Theory indicates that the market-implied outlook is expected to have a negative bias because investors, in aggregate, are risk averse and thus tend to pay more than fair value for downside protection. There is no way to measure the magnitude of this bias, or whether it is even present, however. The expectation of a negative bias reinforces the conclusion that the options market is signaling favorable odds of this acquisition being completed.

Summary

Broadcom is growing at a healthy rate, with expectations for future gains. I recently reiterated a buy rating on AVGO, based on earnings growth and favorable Wall Street consensus outlooks and a bullish market-implied outlook. The expected volatility was 35% (annualized). This, in turn, indicates that the prevailing view from the analysts and the market does not see untoward risks for AVGO, which includes the current pending acquisition of VMW. This is a favorable result for VMW.

Looking at VMW, the acquisition makes sense. The company is moving in the right direction, with increased focus on SaaS, but recent years’ results indicate that the company is not successfully growing overall earnings. As a result, the VMW has been range bound for years. The tie-up with Broadcom has the potential to unlock the value in VMware’s products and IP. The prevailing view from Wall Street analysts is favorable and the consensus 12-month price target is very close to the acquisition price, indicating low probability of the deal falling through. As a rule of thumb for a buy rating, I want to see an expected return that is at least ½ the expected volatility (37% from the market-implied outlook). Taking the consensus price target at face value, with expected return of 17.25% (averaging the results from ETrade and Seeking Alpha), VMW is just below this threshold. The market-implied outlook for VMW to the start of 2023 is also bullish, with options prices favoring the probability of share price gains, consistent with the acquisition moving ahead. I am assigning a buy rating on VMW.

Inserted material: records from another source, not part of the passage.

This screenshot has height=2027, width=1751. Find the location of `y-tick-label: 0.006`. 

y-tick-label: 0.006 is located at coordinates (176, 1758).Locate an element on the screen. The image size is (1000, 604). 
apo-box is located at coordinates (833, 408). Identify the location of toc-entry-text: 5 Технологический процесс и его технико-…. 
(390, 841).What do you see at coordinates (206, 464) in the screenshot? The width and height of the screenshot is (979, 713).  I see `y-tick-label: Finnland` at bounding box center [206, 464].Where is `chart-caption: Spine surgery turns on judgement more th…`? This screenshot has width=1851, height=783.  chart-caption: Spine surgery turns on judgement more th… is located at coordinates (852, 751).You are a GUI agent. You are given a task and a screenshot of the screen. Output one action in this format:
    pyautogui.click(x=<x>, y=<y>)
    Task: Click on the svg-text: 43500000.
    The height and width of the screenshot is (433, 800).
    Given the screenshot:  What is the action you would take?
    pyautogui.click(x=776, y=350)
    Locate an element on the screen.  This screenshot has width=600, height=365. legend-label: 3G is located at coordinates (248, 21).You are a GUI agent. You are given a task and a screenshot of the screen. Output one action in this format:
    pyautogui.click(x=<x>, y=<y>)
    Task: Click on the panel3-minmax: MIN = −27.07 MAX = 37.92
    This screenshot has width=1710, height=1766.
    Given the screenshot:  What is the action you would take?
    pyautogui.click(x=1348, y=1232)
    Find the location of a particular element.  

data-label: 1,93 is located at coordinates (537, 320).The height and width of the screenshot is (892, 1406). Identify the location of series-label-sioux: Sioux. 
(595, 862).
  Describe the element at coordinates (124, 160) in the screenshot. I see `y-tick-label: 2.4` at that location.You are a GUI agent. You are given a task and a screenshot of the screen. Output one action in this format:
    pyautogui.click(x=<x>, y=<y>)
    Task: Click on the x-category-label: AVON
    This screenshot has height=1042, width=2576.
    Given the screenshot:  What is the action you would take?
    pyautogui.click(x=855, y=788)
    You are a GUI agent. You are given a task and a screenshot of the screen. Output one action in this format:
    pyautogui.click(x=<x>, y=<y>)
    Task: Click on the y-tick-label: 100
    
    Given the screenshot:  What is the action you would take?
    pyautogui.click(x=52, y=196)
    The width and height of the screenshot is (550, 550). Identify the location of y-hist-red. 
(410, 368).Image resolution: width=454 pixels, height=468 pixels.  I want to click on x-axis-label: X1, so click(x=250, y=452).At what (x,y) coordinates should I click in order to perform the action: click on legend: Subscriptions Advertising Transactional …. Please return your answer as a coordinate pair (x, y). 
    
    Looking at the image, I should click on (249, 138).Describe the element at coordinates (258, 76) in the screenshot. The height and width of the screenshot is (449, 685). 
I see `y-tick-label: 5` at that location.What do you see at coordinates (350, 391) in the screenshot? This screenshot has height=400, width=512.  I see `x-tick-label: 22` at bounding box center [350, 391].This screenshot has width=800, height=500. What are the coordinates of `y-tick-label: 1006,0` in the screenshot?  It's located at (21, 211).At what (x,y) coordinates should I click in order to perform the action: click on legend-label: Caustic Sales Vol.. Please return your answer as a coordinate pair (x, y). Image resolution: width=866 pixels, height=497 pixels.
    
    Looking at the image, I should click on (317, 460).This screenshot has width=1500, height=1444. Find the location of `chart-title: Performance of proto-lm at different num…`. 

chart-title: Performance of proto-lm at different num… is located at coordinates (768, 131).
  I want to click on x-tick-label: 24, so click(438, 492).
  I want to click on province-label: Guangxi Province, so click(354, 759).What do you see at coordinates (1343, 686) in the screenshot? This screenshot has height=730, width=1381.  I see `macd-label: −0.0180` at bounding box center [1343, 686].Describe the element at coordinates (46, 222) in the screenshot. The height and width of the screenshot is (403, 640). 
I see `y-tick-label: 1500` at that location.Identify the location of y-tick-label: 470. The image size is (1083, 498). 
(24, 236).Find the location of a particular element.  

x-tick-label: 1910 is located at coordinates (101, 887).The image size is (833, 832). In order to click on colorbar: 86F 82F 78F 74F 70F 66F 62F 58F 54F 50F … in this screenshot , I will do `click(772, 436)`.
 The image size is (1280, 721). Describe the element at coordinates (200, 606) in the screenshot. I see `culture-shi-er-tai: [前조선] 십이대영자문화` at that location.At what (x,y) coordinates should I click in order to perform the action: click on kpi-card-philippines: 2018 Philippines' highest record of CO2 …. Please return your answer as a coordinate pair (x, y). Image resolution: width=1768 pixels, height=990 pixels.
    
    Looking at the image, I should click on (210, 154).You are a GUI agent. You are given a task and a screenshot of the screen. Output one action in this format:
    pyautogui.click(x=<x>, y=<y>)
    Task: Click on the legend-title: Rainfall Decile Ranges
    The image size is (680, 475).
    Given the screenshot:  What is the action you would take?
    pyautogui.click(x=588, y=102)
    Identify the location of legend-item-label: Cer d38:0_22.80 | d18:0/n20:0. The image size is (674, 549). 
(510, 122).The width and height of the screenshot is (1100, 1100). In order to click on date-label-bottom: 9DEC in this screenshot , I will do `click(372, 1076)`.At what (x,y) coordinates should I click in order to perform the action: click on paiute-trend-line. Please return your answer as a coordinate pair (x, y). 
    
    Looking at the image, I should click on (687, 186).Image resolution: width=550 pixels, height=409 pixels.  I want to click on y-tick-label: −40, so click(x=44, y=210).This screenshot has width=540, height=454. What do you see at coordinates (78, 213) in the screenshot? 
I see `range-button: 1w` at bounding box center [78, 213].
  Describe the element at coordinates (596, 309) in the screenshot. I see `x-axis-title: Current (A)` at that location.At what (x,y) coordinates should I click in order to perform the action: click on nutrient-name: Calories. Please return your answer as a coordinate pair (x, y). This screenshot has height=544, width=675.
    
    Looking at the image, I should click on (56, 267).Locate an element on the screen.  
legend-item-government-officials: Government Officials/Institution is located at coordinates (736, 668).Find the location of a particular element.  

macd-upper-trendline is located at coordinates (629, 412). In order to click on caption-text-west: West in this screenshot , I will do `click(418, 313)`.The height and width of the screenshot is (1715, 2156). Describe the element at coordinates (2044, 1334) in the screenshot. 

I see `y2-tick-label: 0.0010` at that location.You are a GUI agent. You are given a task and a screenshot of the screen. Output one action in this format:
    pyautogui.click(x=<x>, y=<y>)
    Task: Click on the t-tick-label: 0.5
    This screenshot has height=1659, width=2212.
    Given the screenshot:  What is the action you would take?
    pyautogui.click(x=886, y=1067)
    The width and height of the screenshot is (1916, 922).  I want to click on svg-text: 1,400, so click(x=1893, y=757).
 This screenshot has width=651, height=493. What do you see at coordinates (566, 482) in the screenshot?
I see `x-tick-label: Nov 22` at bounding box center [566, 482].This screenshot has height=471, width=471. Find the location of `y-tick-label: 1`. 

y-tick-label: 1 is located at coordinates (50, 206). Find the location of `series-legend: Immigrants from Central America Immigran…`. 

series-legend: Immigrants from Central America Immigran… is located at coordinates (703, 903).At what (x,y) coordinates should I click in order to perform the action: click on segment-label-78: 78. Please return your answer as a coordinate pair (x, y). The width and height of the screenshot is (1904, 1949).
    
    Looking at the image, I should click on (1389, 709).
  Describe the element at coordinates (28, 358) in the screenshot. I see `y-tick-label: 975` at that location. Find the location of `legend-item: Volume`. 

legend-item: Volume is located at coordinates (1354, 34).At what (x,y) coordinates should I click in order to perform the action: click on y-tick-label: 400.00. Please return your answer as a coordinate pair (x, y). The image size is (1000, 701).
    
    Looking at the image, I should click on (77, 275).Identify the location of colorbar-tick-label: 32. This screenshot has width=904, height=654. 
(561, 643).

In my recent article on AVGO, a reader asked if I thought that it made more sense to buy AVGO or VMW. This comment inspired me to write this analysis of VMW. The answer to the question is nuanced. The bi-modal probabilities of outcomes for VMW (substantial gain if the deal goes ahead and a drop of the deal falls through) is quite different from the value proposition from being long AVGO. Buying VMW come with a significant level of regulatory risk, which creates the somewhat binary outcomes. AVGO is more inherently diversified, without this high level of single-source risk that is largely outside of either company’s control. I interpret these results as suggesting that being long AVGO provides a more favorable balance of risk and return, even though VMW has the potential to provide a substantial gain if the acquisition proceeds.